Updated: Sep 21, 2019

By Ellen Owens-Karcsay, Organizational Transformation Adviser and member of the Board of M&A Standards

I grew up on a farm: raising pigs and cows and showing horses in 4-H. Reflecting back on my early years, I quickly learned the need to develop a trusting relationship with my horse, otherwise I would get bucked off or rolled on. Years later, I have learned a similar lesson when it comes to M&A Integration. If you don’t build trust with the employees of the acquired company, you are likely to have the deal “roll” on you.  

Often overlooked, cultural integration should be a key focus for integration planning. Without a well-thought-out approach to cultural integration, the potential value of the acquisition can begin to erode, causing employees to become resistant to the new combined strategy. This resistance can make it very difficult to hit timelines and maintain customer satisfaction, and it can put regulatory compliance at risk.

Remember to consider the cultural differences between your organization and the one you are acquiring while building your integration plan. Here are 5 things your new employees might be feeling:

1. “This feels weird and uncomfortable.

When you place a saddle on a young horse for the first time, you are likely to experience some resistance because it doesn’t feel natural to them. The horse may bite at the saddle or roll because they will do anything they can do to resist the foreign object.

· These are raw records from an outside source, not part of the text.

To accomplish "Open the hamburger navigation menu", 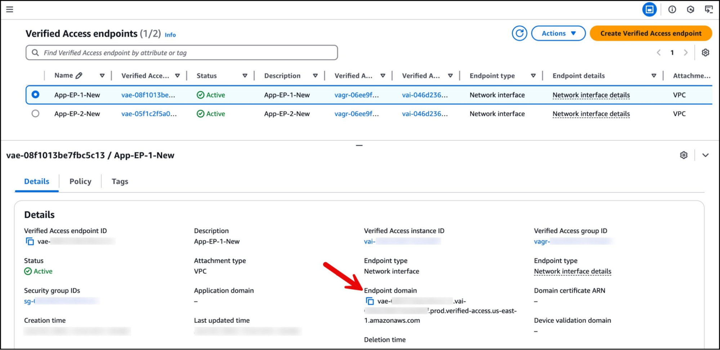I will [10, 9].
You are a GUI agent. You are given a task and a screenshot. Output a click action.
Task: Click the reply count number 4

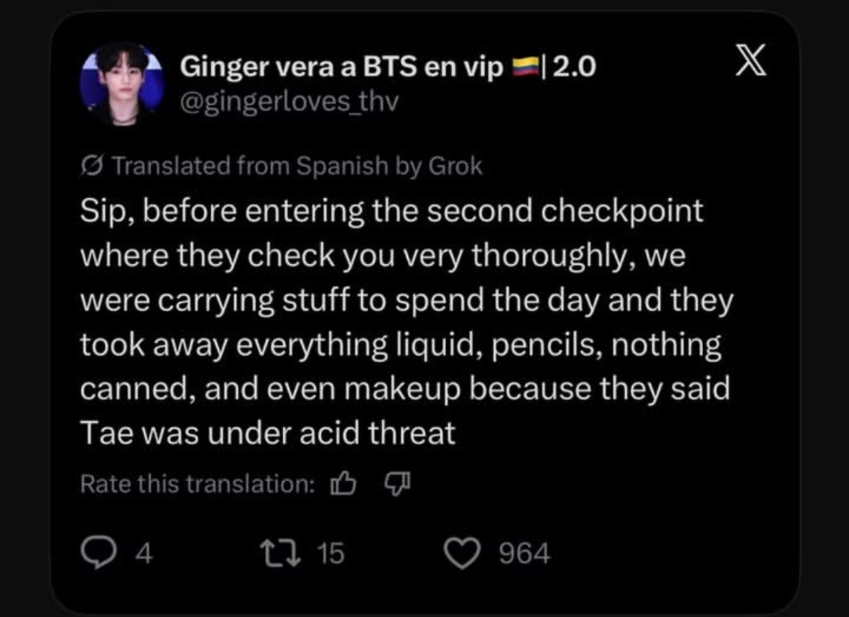[144, 554]
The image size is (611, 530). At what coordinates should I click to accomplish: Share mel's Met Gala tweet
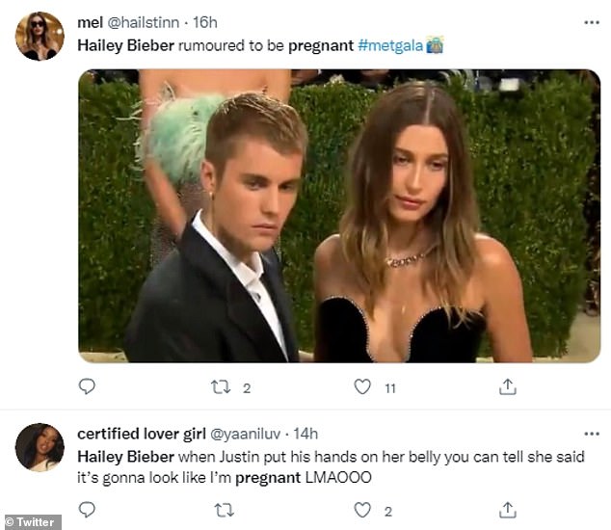(x=506, y=386)
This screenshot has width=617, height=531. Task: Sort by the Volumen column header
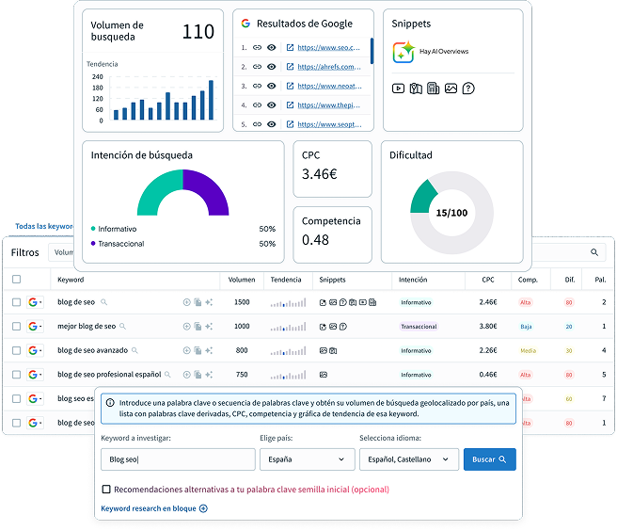(x=242, y=280)
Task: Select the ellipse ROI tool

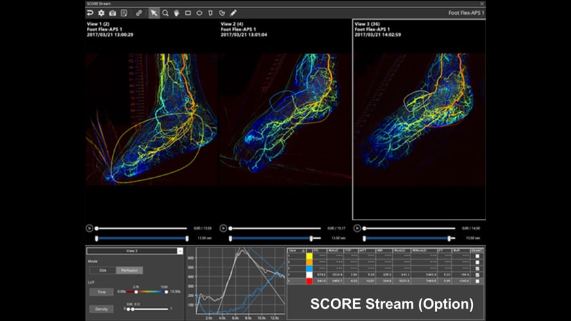Action: click(199, 13)
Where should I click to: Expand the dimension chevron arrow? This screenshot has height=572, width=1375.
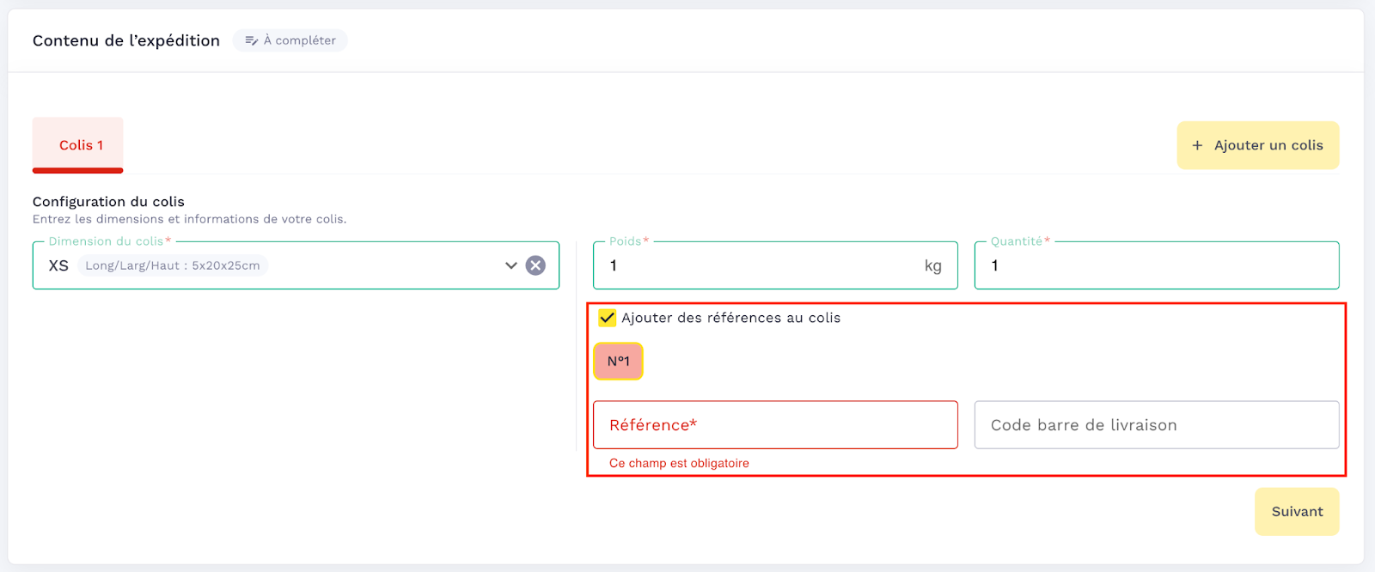click(511, 265)
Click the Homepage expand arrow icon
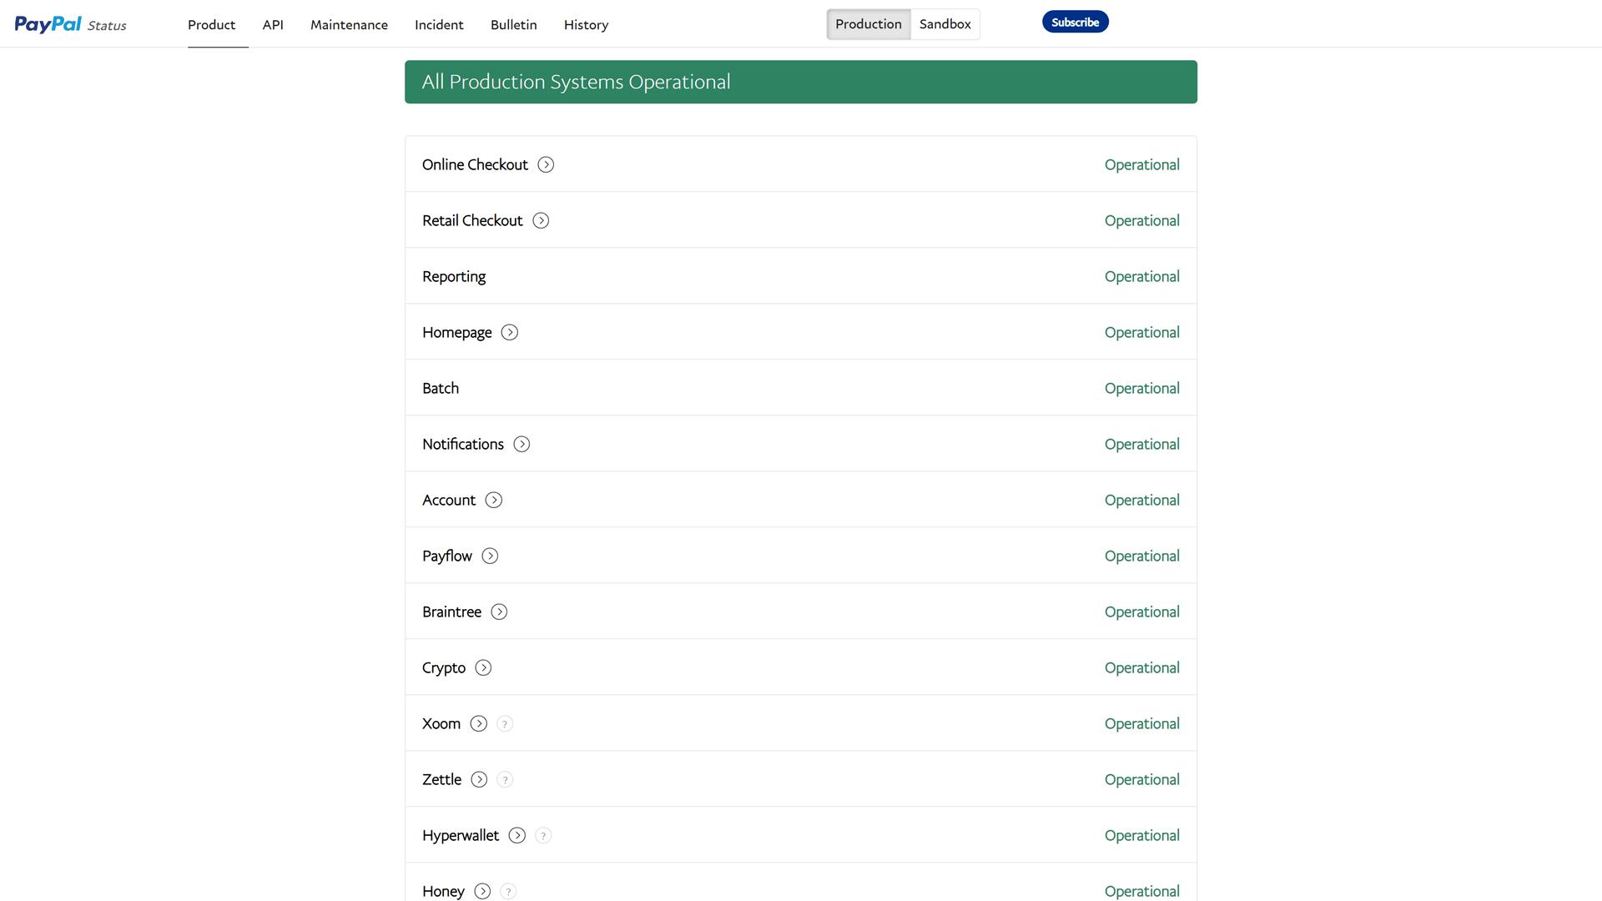Viewport: 1602px width, 901px height. [509, 332]
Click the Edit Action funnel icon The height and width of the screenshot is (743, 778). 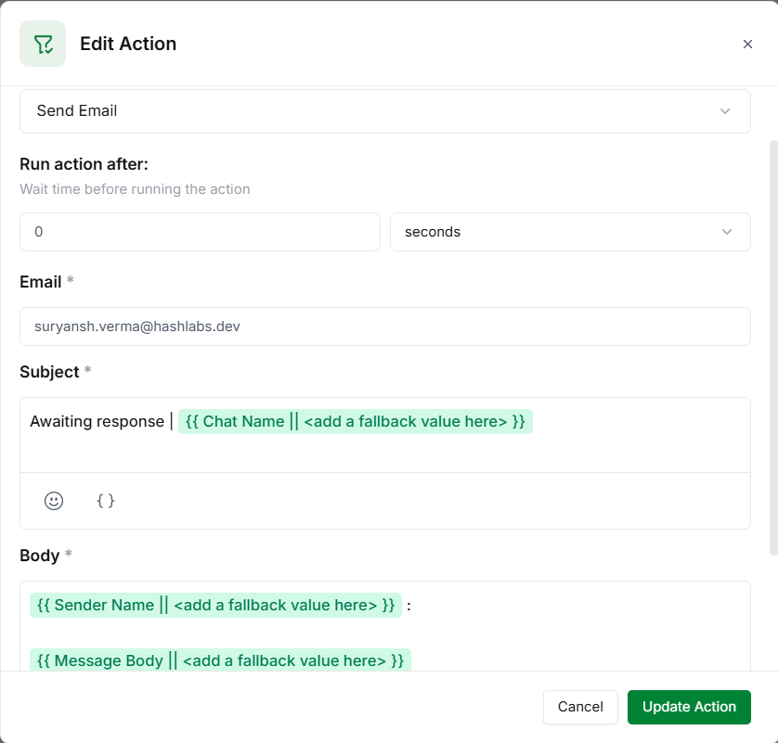click(x=43, y=44)
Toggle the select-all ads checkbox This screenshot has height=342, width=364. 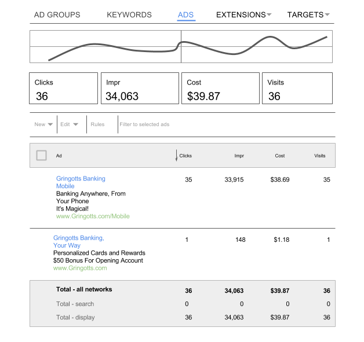[x=42, y=156]
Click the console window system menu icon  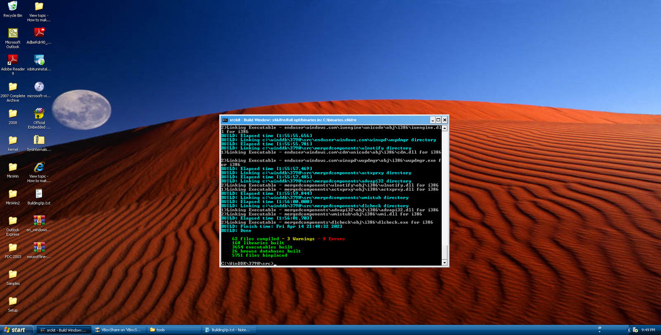225,120
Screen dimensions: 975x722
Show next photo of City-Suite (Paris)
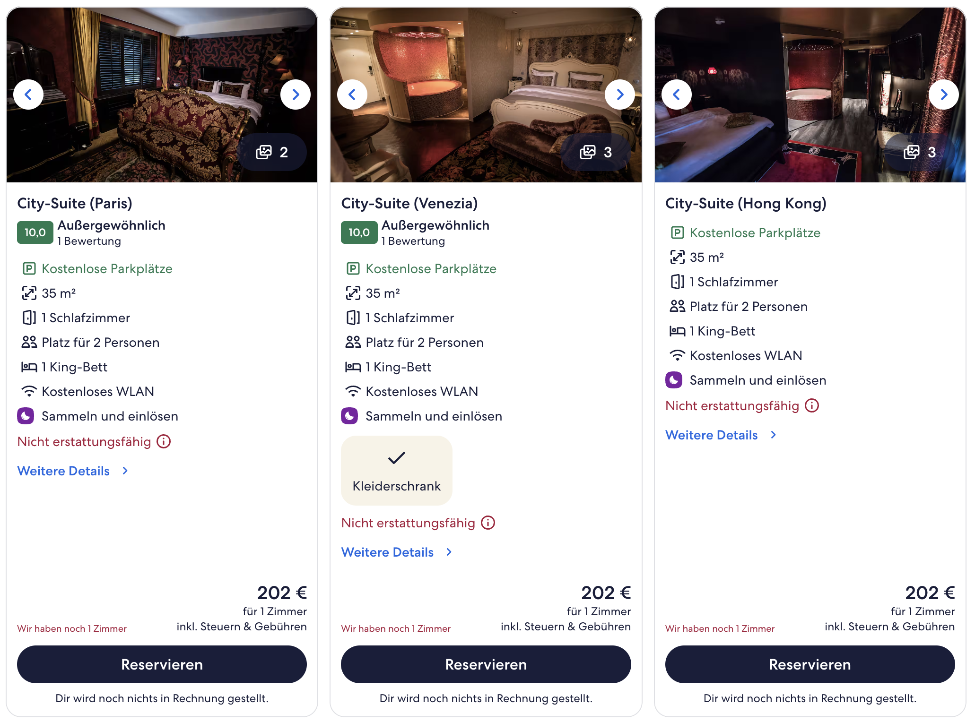296,95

Imagine if a small, relaxed company has just been acquired by a larger corporation with a strict, professional dress code. Employees who once came to work in business casual dress and jeans now must conform and wear suits and ties. Something as small as dress code can have an impact on employee productivity and morale. Consider, as part of the integration planning, an opportunity to adopt a more relaxed dress policy for the entire combined organization.

2. “I don’t understand what you are asking me to do.”

There are many cues that tell a horse to go forward, stop or go backwards. If your cues are different from how the horse was trained, you are likely to end up on the ground.

Every company has their own jargon, terms and acronyms. Although some are standard, some are unique to that company. If you expect employees to feel a part of the new company, it is important to recognize that if you give them instructions or directions full of lingo and acronyms, they may not know what you are talking about. In preparing for Day 1 (day of announcement) post a list of commonly used acronyms or terminology on the employee intranet site. When you are meeting with employees of the acquired company, be careful not to use too much internal jargon and be on the lookout for signals that the person may not understand what you are talking about.

3. “We have always done it this way.”

Horses are creatures of habit. They are typically fed the same time of the day, follow a similar path in the pasture, and are often exercised at the same time of the day. Professionals understand that a show or race horse will likely not perform their best if those routines are drastically disrupted.

Employees are creatures of habit as well. Every morning while I wait for my computer to turn on, I get a cup of coffee and make a list of the things I need to accomplish. Although there are certainly mornings where that routine is disrupted by a phone call or an early meeting, it doesn’t ruin my day. A change such as changing from a Mac to a PC, video conferencing versus phone conferences, or switching email platforms can be disorienting. Communicating the change well in advance can reduce anxiety and allow employees to prepare for the change, thereby reducing the risk of lost productivity and breakdown of employee trust.

4. "I am not used to this level of management pressure.”

Horses are not naturally accustomed to having a human on their back. They also can sense when the human is uncomfortable, nervous or unsure of what they are doing.

Merging employees typically results in changes to reporting structures. An employee from the acquired company may now have a reporting structure that they did not have in their previous organization. Regardless of the manager’s skills and abilities, the employee may put pressure on themselves until they get to know their new manager and develop a sense of trust. Preparing managers in both organizations and equipping them with the skills and abilities to recognize and address these situations can help employees through the transition period.

5. "I am beginning to lose trust and confidence.”

A horse can lose confidence if it has experienced a fall, an injury, or a negative change in routine. This can result in behavior that puts the horse and rider at risk. Rebuild trust and confidence is critical to being able to get back in the saddle.

Employees can be traumatized when they hear that their company is being sold or divested to another company. They may feel betrayed and lied to. Confidence and trust not only for the acquiring company, but for the selling company can be damaged and result in some negative behaviors. It is important during due diligence to identify any risk of employees who may act out or even sabotage the deal. Creating a shared vision for success while being transparent and honest in communications may begin to build trust and regain the confidence of key employees.

Cultural differences are inevitable when bringing two organizations together. These differences to some are deeply personal and requires an approach that changes human behavior. Acknowledging the disparities, taking an objective approach yet disciplined approach to resolving them can be the differentiating factor between hitting synergy targets or leaving money on the table. The bottom line is to identify cultural misalignment early on, develop a holistic plan to mitigate risk and hold on tight, partner, because that horse will be ready to run!